Massimiliano Bernini, insieme a cinque altri deputati del Movimento 5 Stelle, in questo modo ha portato a conoscenza del Ministro Galletti la situazione critica in cui versa l’Urcionio all’altezza dell’intersezione con il fosso Freddano, rilevata in seguito ad un sopralluogo effettuato insieme al consigliere comunale di Viterbo Gianluca De Dominicis. “Durante il sopralluogo – spiegano – è stato possibile riscontrare uno strato di melma nera, simile a petrolio misto a schiuma, stagnante superficialmente in prossimità della gaveta, quest’ultima completamente ostruita da detriti vegetali e rifiuti; Nel punto in cui il torrente Freddano salta nel fiume Urcionio, è possibile osservare la formazione di un denso strato di schiuma biancastra di evidente origine chimica, che si origina a seguito del gorgoglio delle acque; a monte della briglia, le acque appaiono torbide e nerastre al punto che è impossibile individuare il fondo, e sono evidenti estesi fenomeni di ribollimento: la vita acquatica risulta essere nulla; il fiume Urcionio sfocia a sua volta nel fiume Marta che lungo il suo corso attraversa zone agricole ed aree d’interesse naturalistico, sfociando poi nel Mar Tirreno in cui i fondali tra le foci del Torrente Arrone e quelle dello stesso Fiume Marta, rientrano tra i siti d’interesse comunitario”.
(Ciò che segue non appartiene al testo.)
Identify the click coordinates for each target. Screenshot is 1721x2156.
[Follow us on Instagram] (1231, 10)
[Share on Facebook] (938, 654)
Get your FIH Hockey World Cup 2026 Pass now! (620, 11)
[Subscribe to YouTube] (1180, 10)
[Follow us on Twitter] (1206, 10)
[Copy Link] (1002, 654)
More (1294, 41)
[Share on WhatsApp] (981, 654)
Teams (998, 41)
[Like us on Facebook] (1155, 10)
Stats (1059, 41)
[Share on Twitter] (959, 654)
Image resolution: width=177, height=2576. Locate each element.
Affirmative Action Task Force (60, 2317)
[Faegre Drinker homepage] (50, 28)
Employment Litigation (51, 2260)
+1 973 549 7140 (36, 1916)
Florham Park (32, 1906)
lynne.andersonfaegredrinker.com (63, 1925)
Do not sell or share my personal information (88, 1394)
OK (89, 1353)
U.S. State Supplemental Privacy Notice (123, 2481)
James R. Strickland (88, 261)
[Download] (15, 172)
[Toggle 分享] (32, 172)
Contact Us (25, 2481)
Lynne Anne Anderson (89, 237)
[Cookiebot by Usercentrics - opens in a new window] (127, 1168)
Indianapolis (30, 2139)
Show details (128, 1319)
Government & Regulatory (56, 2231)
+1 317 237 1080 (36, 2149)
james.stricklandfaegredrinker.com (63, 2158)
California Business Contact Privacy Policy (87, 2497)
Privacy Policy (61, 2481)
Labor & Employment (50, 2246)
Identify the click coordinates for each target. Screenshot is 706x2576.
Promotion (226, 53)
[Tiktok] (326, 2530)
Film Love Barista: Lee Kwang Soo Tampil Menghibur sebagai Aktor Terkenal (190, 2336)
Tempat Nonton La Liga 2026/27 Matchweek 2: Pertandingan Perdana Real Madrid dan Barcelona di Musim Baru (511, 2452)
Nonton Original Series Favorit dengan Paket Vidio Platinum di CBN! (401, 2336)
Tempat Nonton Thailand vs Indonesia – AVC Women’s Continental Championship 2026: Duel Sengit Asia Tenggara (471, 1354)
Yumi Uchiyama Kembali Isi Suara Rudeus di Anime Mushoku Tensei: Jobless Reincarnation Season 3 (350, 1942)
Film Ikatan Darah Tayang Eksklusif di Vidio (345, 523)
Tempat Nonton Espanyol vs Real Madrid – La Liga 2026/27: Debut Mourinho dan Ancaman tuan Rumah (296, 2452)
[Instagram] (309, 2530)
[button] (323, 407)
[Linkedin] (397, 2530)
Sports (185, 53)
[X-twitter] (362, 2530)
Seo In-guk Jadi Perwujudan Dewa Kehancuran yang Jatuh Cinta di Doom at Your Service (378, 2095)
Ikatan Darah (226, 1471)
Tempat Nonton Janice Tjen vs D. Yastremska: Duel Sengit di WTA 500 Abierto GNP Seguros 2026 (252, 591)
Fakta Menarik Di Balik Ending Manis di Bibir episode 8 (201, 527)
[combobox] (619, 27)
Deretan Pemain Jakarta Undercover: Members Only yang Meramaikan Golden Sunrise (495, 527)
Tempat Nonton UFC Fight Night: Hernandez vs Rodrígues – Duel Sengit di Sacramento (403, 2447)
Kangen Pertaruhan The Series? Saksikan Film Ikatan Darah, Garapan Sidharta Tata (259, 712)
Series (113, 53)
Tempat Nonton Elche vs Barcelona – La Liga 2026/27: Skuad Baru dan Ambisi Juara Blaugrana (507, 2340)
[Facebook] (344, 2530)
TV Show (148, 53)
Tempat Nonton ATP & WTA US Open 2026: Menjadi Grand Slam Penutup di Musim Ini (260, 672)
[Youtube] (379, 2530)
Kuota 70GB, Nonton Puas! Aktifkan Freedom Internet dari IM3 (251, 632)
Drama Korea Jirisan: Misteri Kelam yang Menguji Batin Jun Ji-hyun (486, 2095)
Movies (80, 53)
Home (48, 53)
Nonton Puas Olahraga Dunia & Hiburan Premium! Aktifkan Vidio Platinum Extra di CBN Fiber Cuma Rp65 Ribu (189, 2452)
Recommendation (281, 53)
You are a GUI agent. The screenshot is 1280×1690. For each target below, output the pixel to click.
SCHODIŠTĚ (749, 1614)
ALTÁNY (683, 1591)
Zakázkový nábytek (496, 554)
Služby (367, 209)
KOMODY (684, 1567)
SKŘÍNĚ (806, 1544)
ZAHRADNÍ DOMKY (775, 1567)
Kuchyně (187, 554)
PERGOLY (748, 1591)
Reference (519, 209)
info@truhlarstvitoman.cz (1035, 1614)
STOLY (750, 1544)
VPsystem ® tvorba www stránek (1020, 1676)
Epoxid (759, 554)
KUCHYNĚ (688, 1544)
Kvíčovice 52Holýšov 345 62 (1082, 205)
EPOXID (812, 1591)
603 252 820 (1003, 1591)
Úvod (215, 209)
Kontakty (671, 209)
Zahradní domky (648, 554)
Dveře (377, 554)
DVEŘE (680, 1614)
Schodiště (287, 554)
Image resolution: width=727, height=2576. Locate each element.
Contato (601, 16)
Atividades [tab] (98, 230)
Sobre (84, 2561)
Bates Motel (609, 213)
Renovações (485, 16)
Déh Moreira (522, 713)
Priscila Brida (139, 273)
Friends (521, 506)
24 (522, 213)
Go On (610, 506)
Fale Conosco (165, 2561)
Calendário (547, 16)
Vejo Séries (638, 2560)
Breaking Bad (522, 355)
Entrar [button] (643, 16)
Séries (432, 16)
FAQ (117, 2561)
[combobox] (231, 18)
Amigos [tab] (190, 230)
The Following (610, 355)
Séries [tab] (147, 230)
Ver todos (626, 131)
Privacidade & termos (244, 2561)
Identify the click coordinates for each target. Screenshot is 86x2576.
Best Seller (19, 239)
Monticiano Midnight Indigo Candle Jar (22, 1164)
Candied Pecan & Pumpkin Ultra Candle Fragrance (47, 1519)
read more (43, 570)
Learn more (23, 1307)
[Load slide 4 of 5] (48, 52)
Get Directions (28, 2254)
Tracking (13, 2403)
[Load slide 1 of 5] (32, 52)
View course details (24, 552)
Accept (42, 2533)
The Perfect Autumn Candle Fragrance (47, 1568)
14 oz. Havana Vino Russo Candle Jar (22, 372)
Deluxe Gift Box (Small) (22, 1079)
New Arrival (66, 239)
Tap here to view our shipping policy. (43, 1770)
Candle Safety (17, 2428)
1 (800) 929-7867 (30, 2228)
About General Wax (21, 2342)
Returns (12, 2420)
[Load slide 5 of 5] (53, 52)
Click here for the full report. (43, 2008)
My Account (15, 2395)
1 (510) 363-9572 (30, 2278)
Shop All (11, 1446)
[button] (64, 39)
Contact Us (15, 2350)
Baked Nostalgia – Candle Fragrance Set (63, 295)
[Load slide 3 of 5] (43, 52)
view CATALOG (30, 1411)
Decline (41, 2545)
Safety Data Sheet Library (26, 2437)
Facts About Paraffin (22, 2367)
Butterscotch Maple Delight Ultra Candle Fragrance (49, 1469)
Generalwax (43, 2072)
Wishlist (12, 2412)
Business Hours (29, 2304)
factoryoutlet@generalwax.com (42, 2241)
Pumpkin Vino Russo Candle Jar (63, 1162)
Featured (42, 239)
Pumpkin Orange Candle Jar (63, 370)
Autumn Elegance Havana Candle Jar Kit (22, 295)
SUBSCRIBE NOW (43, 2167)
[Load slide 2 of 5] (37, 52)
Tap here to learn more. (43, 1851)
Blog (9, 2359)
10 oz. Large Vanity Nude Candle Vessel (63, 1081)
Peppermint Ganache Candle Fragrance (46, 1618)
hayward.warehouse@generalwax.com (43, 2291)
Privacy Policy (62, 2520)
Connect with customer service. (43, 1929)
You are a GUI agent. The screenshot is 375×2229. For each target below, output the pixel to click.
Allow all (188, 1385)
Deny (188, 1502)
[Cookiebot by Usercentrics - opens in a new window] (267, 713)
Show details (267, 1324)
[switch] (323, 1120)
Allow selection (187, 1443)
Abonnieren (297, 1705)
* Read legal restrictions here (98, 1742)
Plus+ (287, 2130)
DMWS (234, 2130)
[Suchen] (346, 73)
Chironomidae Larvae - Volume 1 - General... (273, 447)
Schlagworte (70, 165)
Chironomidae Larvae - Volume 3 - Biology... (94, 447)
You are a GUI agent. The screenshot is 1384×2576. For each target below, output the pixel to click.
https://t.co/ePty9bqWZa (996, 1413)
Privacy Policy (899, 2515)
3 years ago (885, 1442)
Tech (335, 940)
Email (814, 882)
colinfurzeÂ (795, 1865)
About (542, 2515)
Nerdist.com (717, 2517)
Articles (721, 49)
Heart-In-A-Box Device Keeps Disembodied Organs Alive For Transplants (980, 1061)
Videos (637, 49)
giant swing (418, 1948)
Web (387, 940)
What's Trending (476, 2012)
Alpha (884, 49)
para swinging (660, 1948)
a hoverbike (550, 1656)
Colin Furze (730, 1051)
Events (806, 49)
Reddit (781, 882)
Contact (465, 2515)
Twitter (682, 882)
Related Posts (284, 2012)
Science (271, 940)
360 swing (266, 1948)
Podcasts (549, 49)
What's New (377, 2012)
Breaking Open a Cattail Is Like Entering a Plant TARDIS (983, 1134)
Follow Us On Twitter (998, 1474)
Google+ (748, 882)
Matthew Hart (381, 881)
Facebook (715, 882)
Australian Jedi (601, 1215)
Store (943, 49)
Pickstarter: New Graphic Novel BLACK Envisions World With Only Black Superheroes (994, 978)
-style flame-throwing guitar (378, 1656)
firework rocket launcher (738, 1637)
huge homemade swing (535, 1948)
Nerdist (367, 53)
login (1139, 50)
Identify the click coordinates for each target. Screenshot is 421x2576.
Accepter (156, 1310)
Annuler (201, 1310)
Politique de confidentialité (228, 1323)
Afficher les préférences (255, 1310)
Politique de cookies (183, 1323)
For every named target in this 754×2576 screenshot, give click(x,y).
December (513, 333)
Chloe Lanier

Bernini e i cinque colleghi puntano poi l’attenzione sul depuratore gestito a Talete Spa che si trova a monte della zona inquinata. “A monte del sito inquinato […] è ubicato l’impianto di depurazione dei reflui cittadini di proprietà e gestito dalla Talete S.p.a. […]. Nel corso degli anni si sono verificati vari episodi nei quali sono stati denunciati, anche a mezzo stampa, possibili malfunzionamenti del depuratore di cui alla precedente premessa, con testimonianze anche fotografiche di sversamenti”.

Date queste premesse Bernini e gli altri chiedono se il Ministro interrogato sia “a conoscenza dei fatti, quali iniziative di competenza intenda avviare per individuare le cause dello sversamento e nell’immediato per scongiurare il rischio ambientale causato dallo sversamento e per tutelare il sito d’interesse comunitario”. L’interrogazione, scritta, sarà probabilmente ribadita tra martedì e mercoledì proprio alla Camera, per cercare di ottenere velocemente una risposta.